- [EXERCISE A]
Which things does the thread excerpt on process killing say the ISO draft includes? List them all.

- [EXTRACTED TEXT]
Impossible. Suppose Pid is on a remote machine. You cannot distiguish
communication failure, with machine failure. So you cannot implement this.
The Erlang Tao says if you want to know if a message was received then
send a reply
and wait for it.
Even if you send a message and it is received there is no guarantee of
"liveness"
the receiver might receive the message and go into an infinite loop.
This is why we invented the link mechanism.
> 3. No breaches of encapsulation.
>
> If process A wants process B to do something, it should
> ASK. It should not FORCE process B to perform some action.
Yes
> Application 1: the ISO draft includes an operation to
> kill any process. There are mutexes. There are global
> variables of a kind. If you kill a process that is
> holding some mutexes, all those mutexes are released.
> This means that all the data protected by those mutexes
> is now in an unknown state and you dare not use it for
> the rest of the program's existence.
Madness
>
> Application 2: the ISO draft includes an operation
> thread_signal(Thread, Goal) which causes Thread to be
> interrupted at the next opportunity and forced to call
> Goal. The goal can do anything, including unlocking a
> mutex that the Thread is holding (and after the
> interrupt, mistakenly believes it is still holding).

- [DATA TO PROCESS]
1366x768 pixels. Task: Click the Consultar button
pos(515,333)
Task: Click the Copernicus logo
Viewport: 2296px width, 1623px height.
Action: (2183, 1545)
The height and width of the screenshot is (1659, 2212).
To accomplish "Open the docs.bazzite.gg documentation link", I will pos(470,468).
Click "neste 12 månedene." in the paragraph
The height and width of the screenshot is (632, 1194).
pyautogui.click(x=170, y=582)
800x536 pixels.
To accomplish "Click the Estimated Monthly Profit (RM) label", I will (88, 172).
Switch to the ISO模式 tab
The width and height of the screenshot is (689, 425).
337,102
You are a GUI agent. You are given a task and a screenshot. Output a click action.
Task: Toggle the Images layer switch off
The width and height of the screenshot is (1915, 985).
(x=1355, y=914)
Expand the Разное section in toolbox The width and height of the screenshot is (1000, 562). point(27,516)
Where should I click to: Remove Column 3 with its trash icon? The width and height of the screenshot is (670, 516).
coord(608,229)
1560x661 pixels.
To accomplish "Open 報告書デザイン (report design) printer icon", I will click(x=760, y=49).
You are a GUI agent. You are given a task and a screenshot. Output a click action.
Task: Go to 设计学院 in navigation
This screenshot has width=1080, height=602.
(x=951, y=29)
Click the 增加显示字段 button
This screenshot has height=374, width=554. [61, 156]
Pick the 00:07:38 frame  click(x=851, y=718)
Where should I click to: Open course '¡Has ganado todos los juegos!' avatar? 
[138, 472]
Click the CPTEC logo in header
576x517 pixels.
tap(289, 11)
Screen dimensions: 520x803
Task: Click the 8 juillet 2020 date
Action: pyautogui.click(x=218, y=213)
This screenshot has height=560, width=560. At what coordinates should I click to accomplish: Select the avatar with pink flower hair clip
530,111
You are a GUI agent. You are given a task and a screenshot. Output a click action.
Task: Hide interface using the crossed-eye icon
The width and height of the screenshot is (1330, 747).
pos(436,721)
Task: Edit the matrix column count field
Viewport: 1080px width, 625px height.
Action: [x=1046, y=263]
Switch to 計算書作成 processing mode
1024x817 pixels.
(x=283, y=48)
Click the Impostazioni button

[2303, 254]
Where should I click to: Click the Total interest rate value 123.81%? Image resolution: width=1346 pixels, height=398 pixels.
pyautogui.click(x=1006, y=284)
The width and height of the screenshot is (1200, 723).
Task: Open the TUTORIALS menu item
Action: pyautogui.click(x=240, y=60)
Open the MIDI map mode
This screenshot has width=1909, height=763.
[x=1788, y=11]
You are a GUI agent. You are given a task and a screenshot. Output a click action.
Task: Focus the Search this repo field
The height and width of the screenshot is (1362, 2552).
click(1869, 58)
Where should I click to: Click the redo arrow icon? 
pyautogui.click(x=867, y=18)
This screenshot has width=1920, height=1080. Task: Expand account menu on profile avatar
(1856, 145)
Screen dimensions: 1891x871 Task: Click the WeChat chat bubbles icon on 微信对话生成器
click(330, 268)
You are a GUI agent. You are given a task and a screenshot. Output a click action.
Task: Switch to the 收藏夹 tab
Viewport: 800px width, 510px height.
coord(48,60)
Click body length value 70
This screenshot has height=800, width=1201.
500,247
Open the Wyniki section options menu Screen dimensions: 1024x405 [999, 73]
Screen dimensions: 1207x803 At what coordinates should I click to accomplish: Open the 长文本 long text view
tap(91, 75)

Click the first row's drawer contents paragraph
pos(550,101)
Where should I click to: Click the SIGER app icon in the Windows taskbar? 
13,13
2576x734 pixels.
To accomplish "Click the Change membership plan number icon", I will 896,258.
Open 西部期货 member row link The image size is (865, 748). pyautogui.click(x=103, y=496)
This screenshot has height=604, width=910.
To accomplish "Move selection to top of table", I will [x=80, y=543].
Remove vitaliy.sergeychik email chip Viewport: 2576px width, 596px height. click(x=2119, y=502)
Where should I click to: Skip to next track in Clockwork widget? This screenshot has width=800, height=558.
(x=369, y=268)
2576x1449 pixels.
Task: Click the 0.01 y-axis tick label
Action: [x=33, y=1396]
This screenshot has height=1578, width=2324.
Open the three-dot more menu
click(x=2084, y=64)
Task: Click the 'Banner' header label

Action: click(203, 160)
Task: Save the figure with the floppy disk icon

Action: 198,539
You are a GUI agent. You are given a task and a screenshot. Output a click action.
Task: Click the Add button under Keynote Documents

- [EXERCISE B]
Can you reproduce only the rows between the lines holding "1560x661 pixels." and "[2303, 254]", inclusive, swapping "button" for "control" and changing nothing else?

- [TASK OUTPUT A]
- an operation to kill any process
- mutexes
- global variables of a kind
- an operation thread_signal(Thread, Goal)

- [TASK OUTPUT B]
1560x661 pixels.
To accomplish "Open 報告書デザイン (report design) printer icon", I will click(x=760, y=49).
You are a GUI agent. You are given a task and a screenshot. Output a click action.
Task: Go to 设计学院 in navigation
This screenshot has width=1080, height=602.
(x=951, y=29)
Click the 增加显示字段 control
This screenshot has height=374, width=554. [61, 156]
Pick the 00:07:38 frame  click(x=851, y=718)
Where should I click to: Open course '¡Has ganado todos los juegos!' avatar? 
[138, 472]
Click the CPTEC logo in header
576x517 pixels.
tap(289, 11)
Screen dimensions: 520x803
Task: Click the 8 juillet 2020 date
Action: pyautogui.click(x=218, y=213)
This screenshot has height=560, width=560. At what coordinates should I click to accomplish: Select the avatar with pink flower hair clip
530,111
You are a GUI agent. You are given a task and a screenshot. Output a click action.
Task: Hide interface using the crossed-eye icon
The width and height of the screenshot is (1330, 747).
pos(436,721)
Task: Edit the matrix column count field
Viewport: 1080px width, 625px height.
Action: [x=1046, y=263]
Switch to 計算書作成 processing mode
1024x817 pixels.
(x=283, y=48)
Click the Impostazioni control

[2303, 254]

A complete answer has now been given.